Si dice spesso che i dolori e i problemi generano riflessione. Per esempio, io non sento il dito del mio piede fino a quando non lo sbatto contro un tavolo inciampando, e allora la mia percezione del dito diventa particolarmente acuta. Io penso al mio dito, o a cose più grandi, solo quando costituiscono un problema o sono fonte di dolore. La tesi psicologica segue questo modello:

Problema/Dolore ----- porta a -----> Riflessione

Per quanto ciò posso apparire incontrovertibile, esiste un'acuta controtesi che considera la riflessione non come reazione a un dolore o a un prblema, ma come causa e origine di essi.
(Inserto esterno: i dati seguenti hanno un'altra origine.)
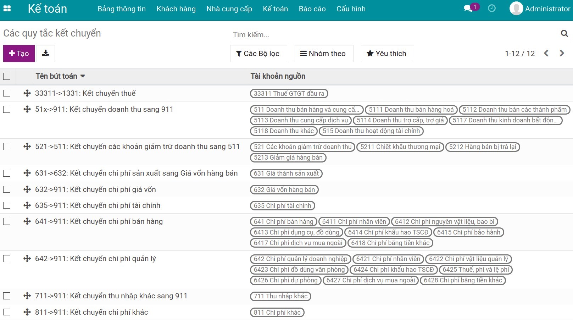
Task: Click drag handle of 711->911 row
Action: pos(27,296)
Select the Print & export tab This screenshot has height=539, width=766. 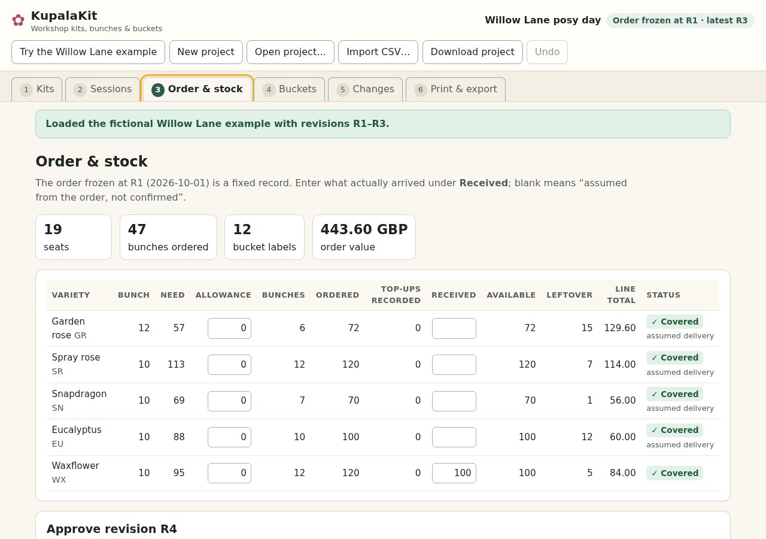click(x=455, y=89)
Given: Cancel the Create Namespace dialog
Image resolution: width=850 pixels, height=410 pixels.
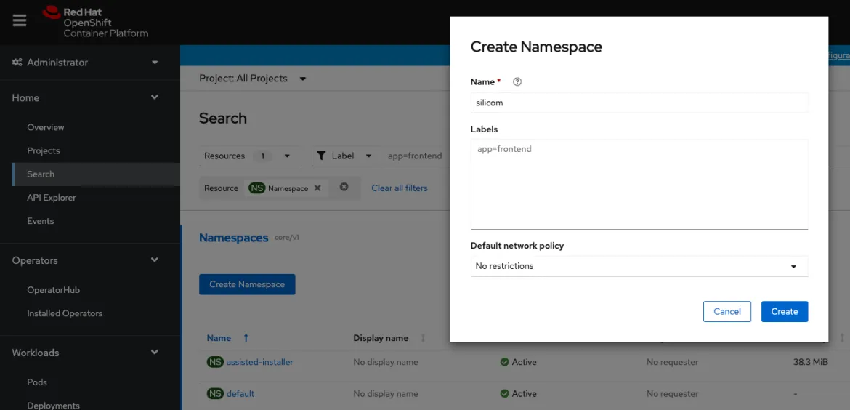Looking at the screenshot, I should click(726, 311).
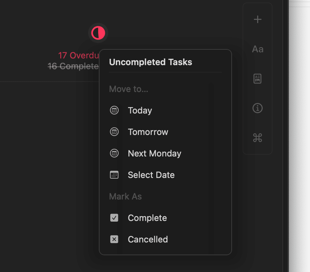Click the red half-circle progress icon
The height and width of the screenshot is (272, 310).
pos(98,33)
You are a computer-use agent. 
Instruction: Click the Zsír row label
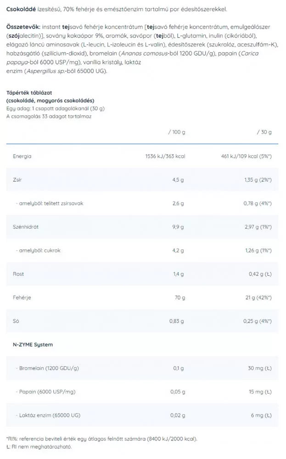pos(17,180)
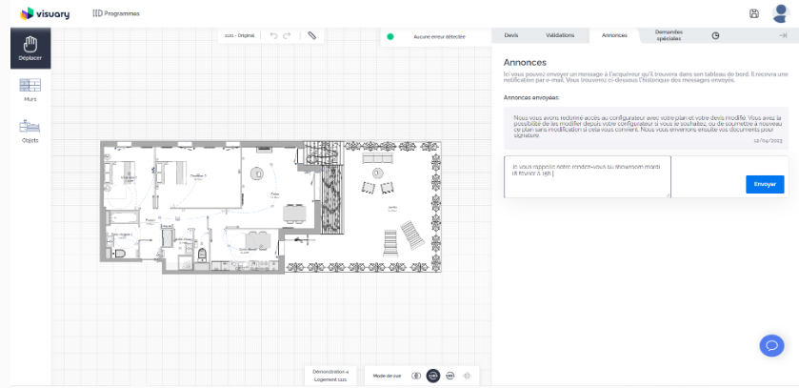
Task: Select the ruler measurement tool
Action: pos(311,35)
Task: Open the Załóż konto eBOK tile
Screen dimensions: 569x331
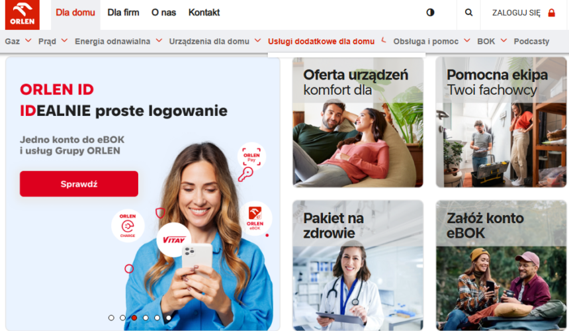Action: click(501, 265)
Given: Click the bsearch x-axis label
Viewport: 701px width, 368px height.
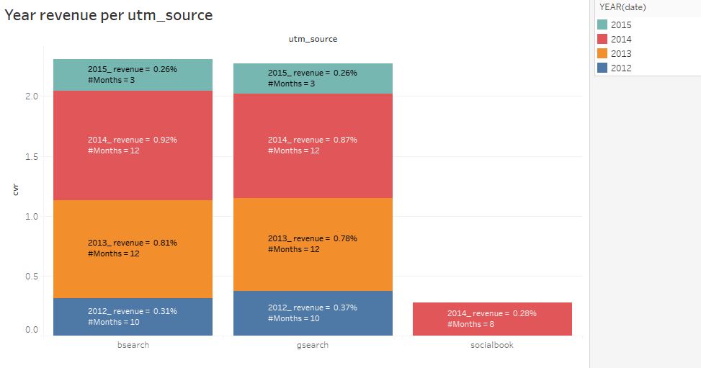Looking at the screenshot, I should pyautogui.click(x=133, y=345).
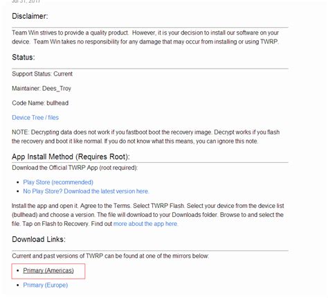The width and height of the screenshot is (328, 298).
Task: Click the Maintainer: Dees_Troy text
Action: [42, 89]
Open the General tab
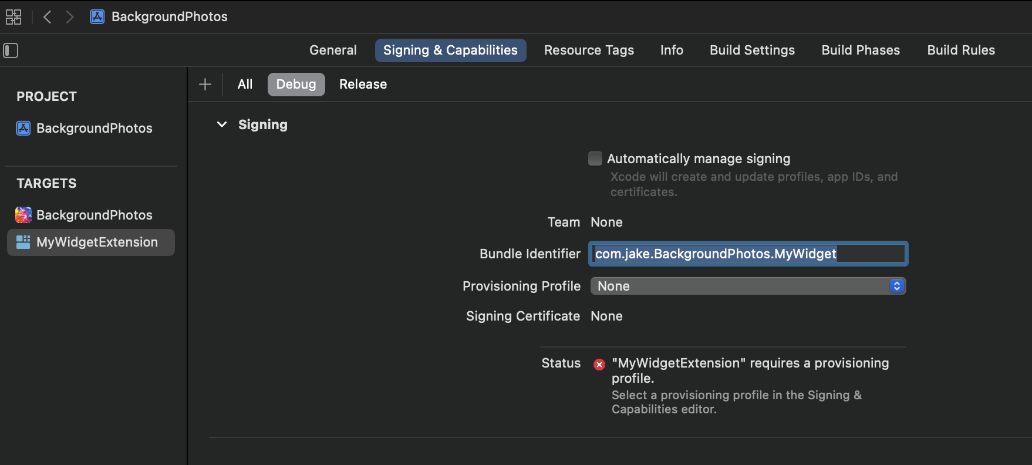This screenshot has height=465, width=1032. (333, 50)
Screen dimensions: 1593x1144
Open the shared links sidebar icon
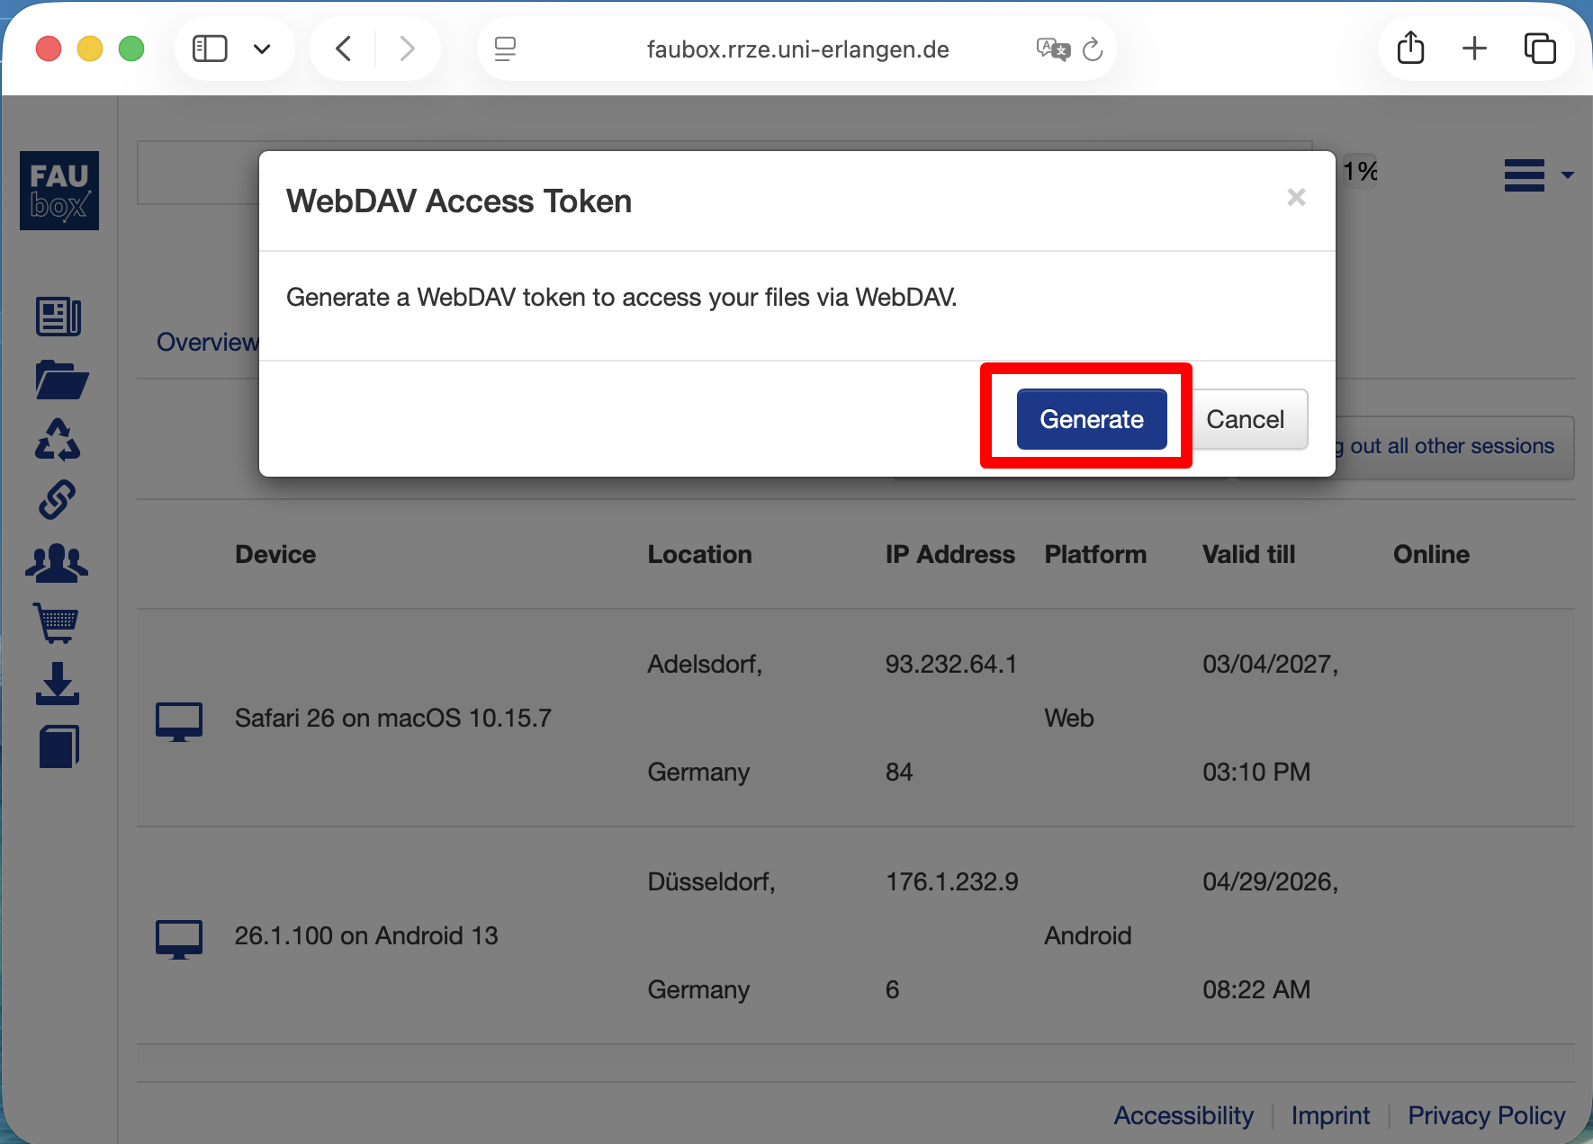click(58, 500)
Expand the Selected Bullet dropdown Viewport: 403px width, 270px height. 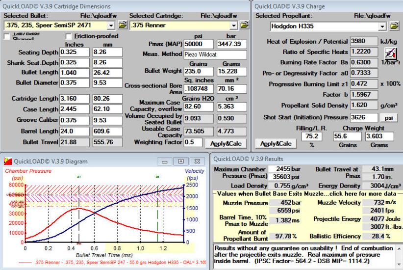111,25
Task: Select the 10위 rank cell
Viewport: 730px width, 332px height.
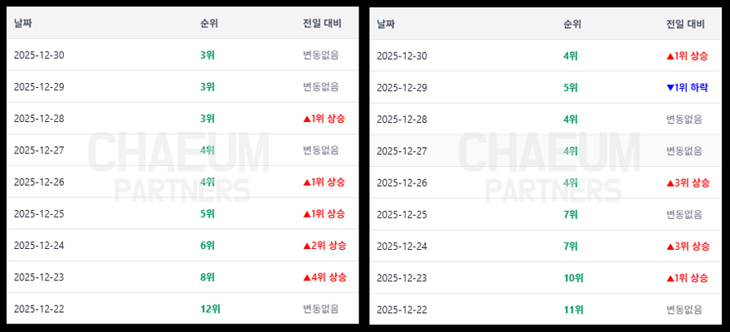Action: click(x=573, y=278)
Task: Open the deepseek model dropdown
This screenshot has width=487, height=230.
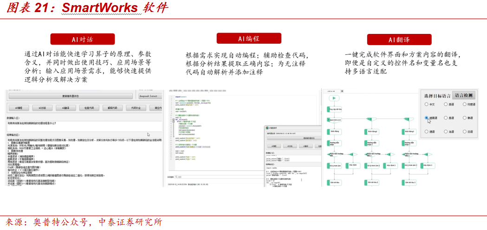Action: 150,95
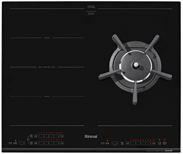Tap the right panel plus button
Image resolution: width=183 pixels, height=154 pixels.
pyautogui.click(x=117, y=143)
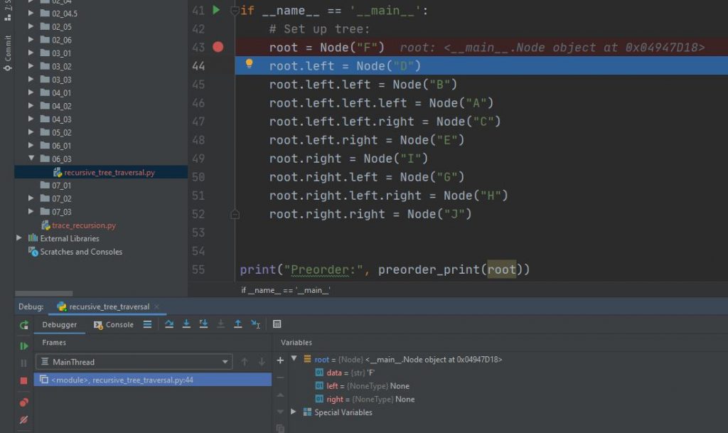Viewport: 728px width, 433px height.
Task: Click the Run to Cursor icon
Action: pos(255,324)
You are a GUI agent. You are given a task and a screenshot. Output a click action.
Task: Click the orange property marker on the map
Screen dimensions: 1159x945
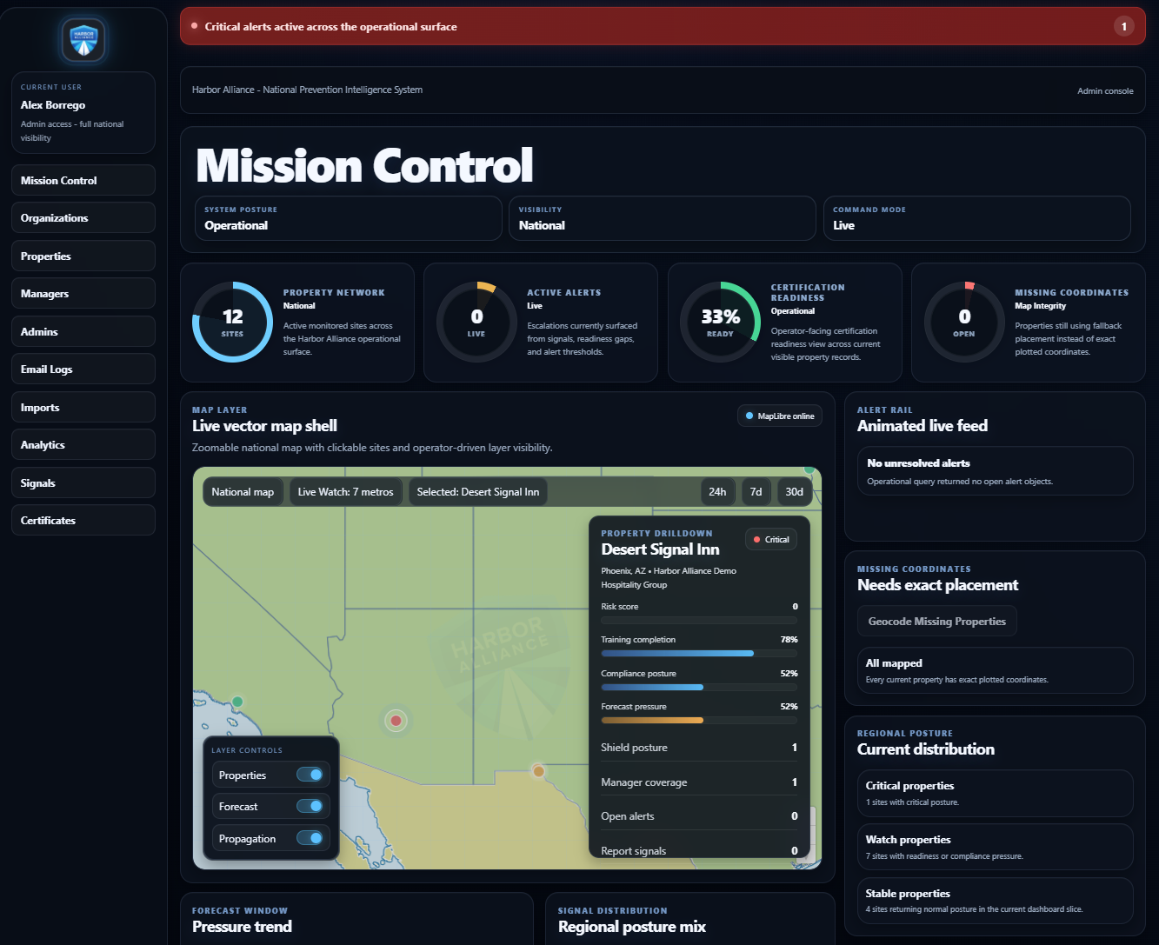pos(537,770)
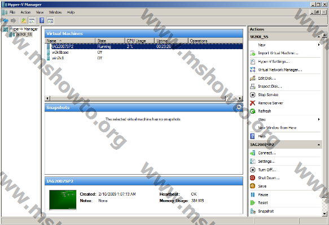Collapse the Snapshots panel

pos(239,107)
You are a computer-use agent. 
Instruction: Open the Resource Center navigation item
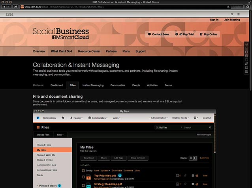coord(89,51)
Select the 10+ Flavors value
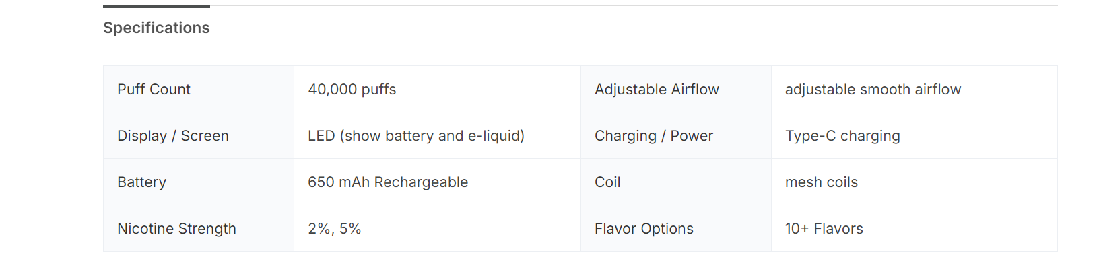The height and width of the screenshot is (278, 1099). click(824, 229)
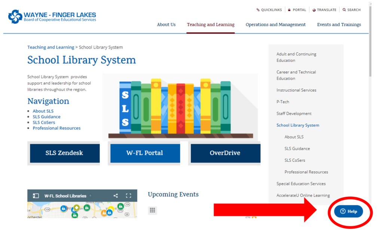This screenshot has width=389, height=230.
Task: Follow the SLS CoSers navigation link
Action: click(44, 122)
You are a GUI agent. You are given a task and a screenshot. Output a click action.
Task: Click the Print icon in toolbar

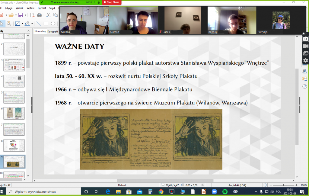click(39, 15)
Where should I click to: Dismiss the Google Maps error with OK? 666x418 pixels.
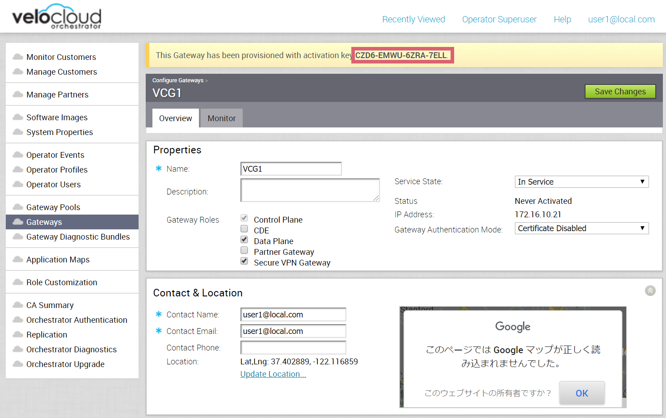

Secondo tale modello, troviamo capovolata l'equazione:

Riflessione ----- porta a -----> Problema/Dolore

Per comodità d'uso, si potrebbe definire la prima tesi intellettuale, la seconda naturalistica.
Amleto pensava molto perchè aveva dei problemi, oppure aveva dei problemi perchè pensava molto?
Secondo la tesi intellettuale si dovrebbe dire che il pensiero di Amleto era indotto dal problema, e non che inducesse il problema, poichè si tratta di una tesi che implica fede nel pensiero; pensare a un problema è la migliore possibilità di risolverlo che abbia un essere umano. E' la stessa fede insita nella formulazione di Chamfort, "La pensèe console de tout".
La tesi naturalistica, d'altra parte, considera il pensiero come un malessere che in realtà ha dato inizio al problema che pretendeva di risolvere. Il pensiero sarebbe una forma di ipocondria psicologica - Amleto avrebbe percepito davvero il dolore solo dopo aver pensato alla possibilità di avere un dolore. Questa tesi consiglierebbe quindi al principe di indulgere il meno possibile in esercizi mentali in modo da far tornare le cose alla semplicità e alla spontaneità che la ragione distruggerebbe.
Il naturalismo, nella sua lunga e gloriosa storia, ha sostenuto che le cose che accadono senza intervento umano e razionale sono di gran lunga superiori a quelle contaminate dal tocco della civiltà. Una selvaggia cascata nelle Alpi svizzere è superiore al rigido classicismo dei Giardini del Lussemburgo, il buonsenso di un rude fattore ha molto più da insegnarci dei grandi libri di filosofia, una carota cresciuta senza fertilizzanti è molto più saporita della sua controparte commerciale, un'emozione che fluisce sciolta dai ceppi del pensiero è più ricca e più profonda della sua consapevole cugina.
Forse Russeau fu il primo e più stimato rappresentante di questa posizione naturalista, se si considerano i suoi attacchi ai prodotti della civiltà quali il lusso, l'arte, la scienza, le moderne forme di governo e il pensiero. Paradossalmente - considerando che le sue opere ammontavano a più di dodici volumi - era dell'avviso che i libri procurassero alla gente i dolori che non sapeva di avere: "Con il solo istinto, l'uomo aveva tutto ciò che gli occorreva per vivere allo stato di natura; con lo sviluppo della conoscienza ha soltanto il minimo indispensabile per condurre una vita nella società". " I nostri primi impulsi sono sempre buoni", dichiarava, ma la vita sociale e l'intelletto ci hanno rubato delle nostre virtù spontanee. In opposizione a questo accademismo malsano, Rousseau sosteneva sportivamente che "l'uomo onesto è un atleta che ama lottare compleamente nudo".